2. When. Does One Count?

The WCJ found worker to be the only employee on May 16, 1988, the date of his accidental injury. Excluding the Watsons, this is correct, unless two other workers previously employed are to be counted.1 The question is, When does one count the minimum number of workers?

Worker argues without citation to authority for “at or about the time” of the accidental injury. Section 52-1-2, read together with Section 52-l-6(A), does not expressly prescribe a time or time frame for determining the requisite number of workers in order to come within the Act. In the absence of statutory guidance, we apply the well-established principle that fundamental fairness is the guideline, Gonzales v. Stanke-Brown & Assocs., 98 N.M. 379, 648 P.2d 1192 (Ct.App.1982), and read the statute to require regular employment of three or more workers. As Professor Larson points out, “[s]ince the practical effect of the numerical boundary is normally to determine whether compensation insurance is compulsory, an employer cannot be allowed to oscillate between coverage ánd exemption as his labor force exceeds or falls below the minimum from day to day.” 1C A. Larson, supra, § 52.20, at 9-174 (footnotes omitted). Thus, if an employer has once regularly employed enough workers to come under the Act, he remains there even when the number employed may temporarily fall below the minimum. Id.; Norton v. Edwards, 33 Colo.App. 177, 518 P.2d 294 (1973).

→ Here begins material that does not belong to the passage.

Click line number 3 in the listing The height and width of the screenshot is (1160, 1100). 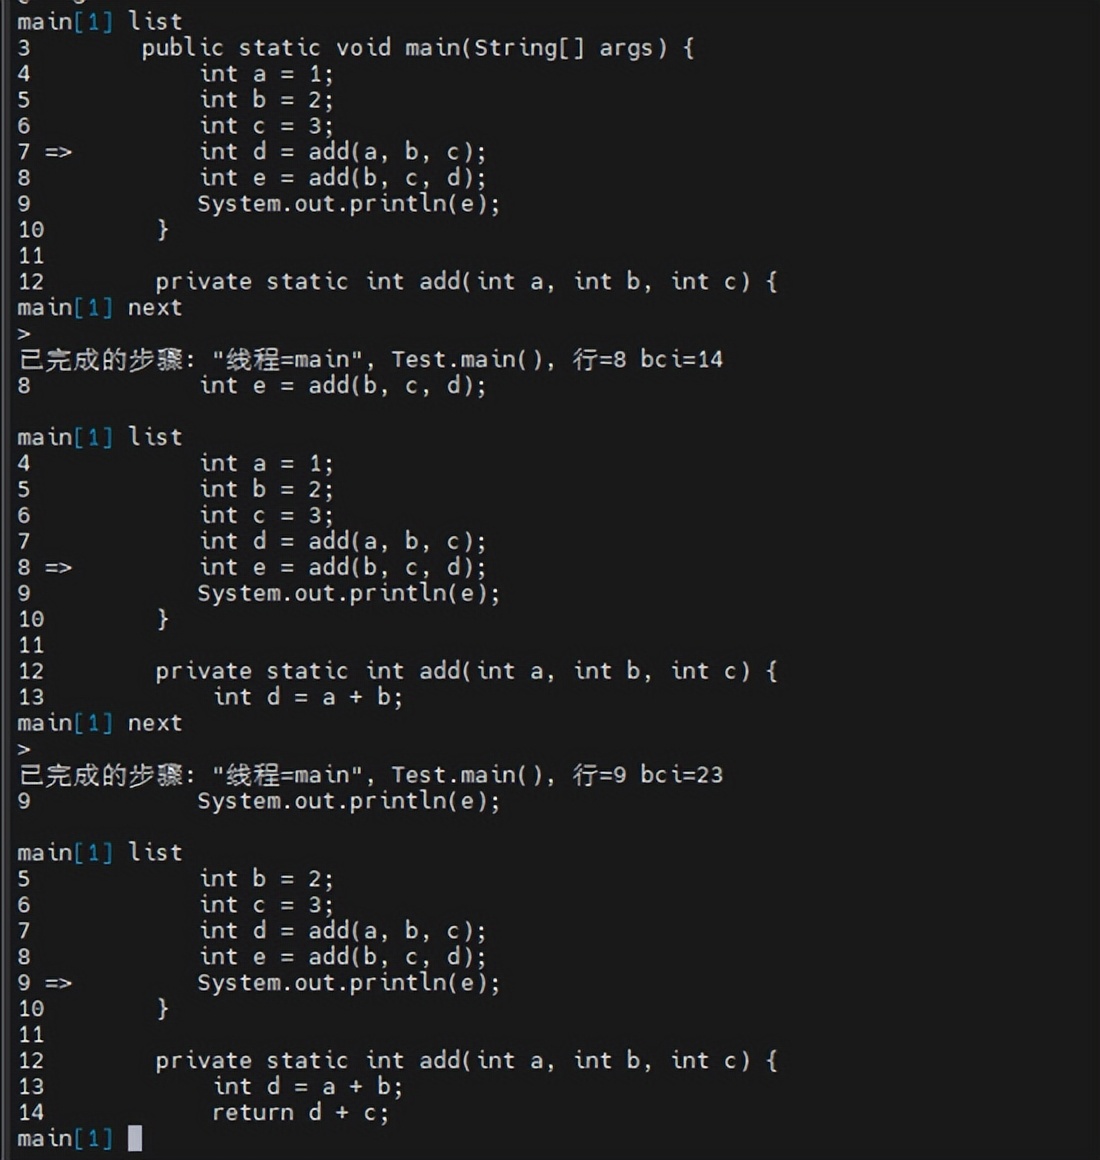point(24,48)
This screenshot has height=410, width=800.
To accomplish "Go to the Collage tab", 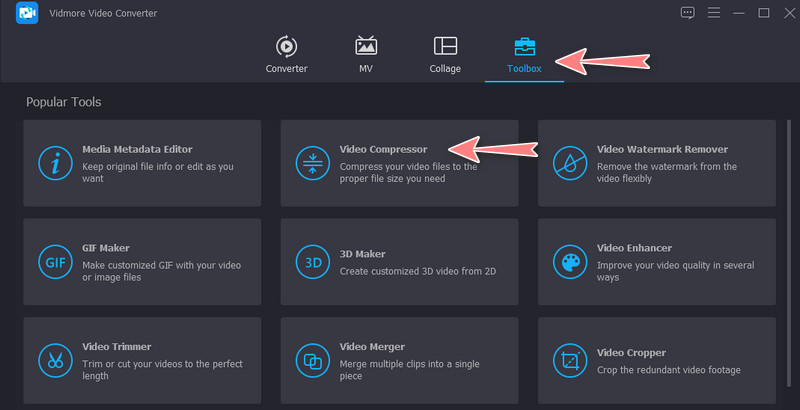I will tap(445, 54).
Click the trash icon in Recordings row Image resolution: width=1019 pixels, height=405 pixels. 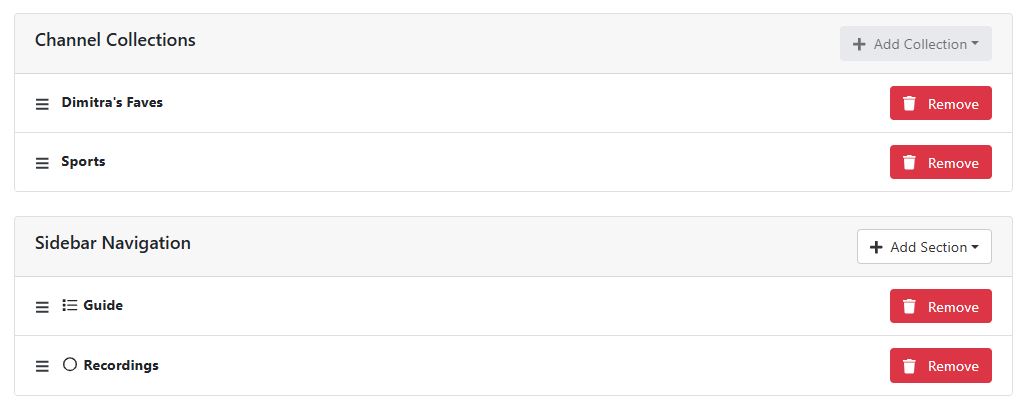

We adopt this interpretation of our statute as reflecting the legislature’s intent. To fix the date of the accidental injury as the time for numerical count could lead to unfair results for both employer and worker. Adopting a regular employment test also permits a more predictable and dependable standard.

Here, the WCJ appears to have used the date of the accidental injury to determine the numerical minimum. Ordinarily, we remand where findings of fact are induced by error of law. See Walker v. L. G. Everist, Inc., 102 N.M. 783, 701 P.2d 382 (Ct.App.1985). Remand is unnecessary in this case. It appears uncontradicted that, excluding the Watsons, there have never been more than two workers employed at any given time. Therefore, the WCJ correctly found employer was not liable under the Act.

3. Conclusion

We affirm dismissal of worker’s claim.

IT IS SO ORDERED.

APODACA and CHAVEZ, JJ., concur.

. Two other workers were employed by employer for approximately one month prior to worker’s injury. Their employment ceased approximately three days before the injury.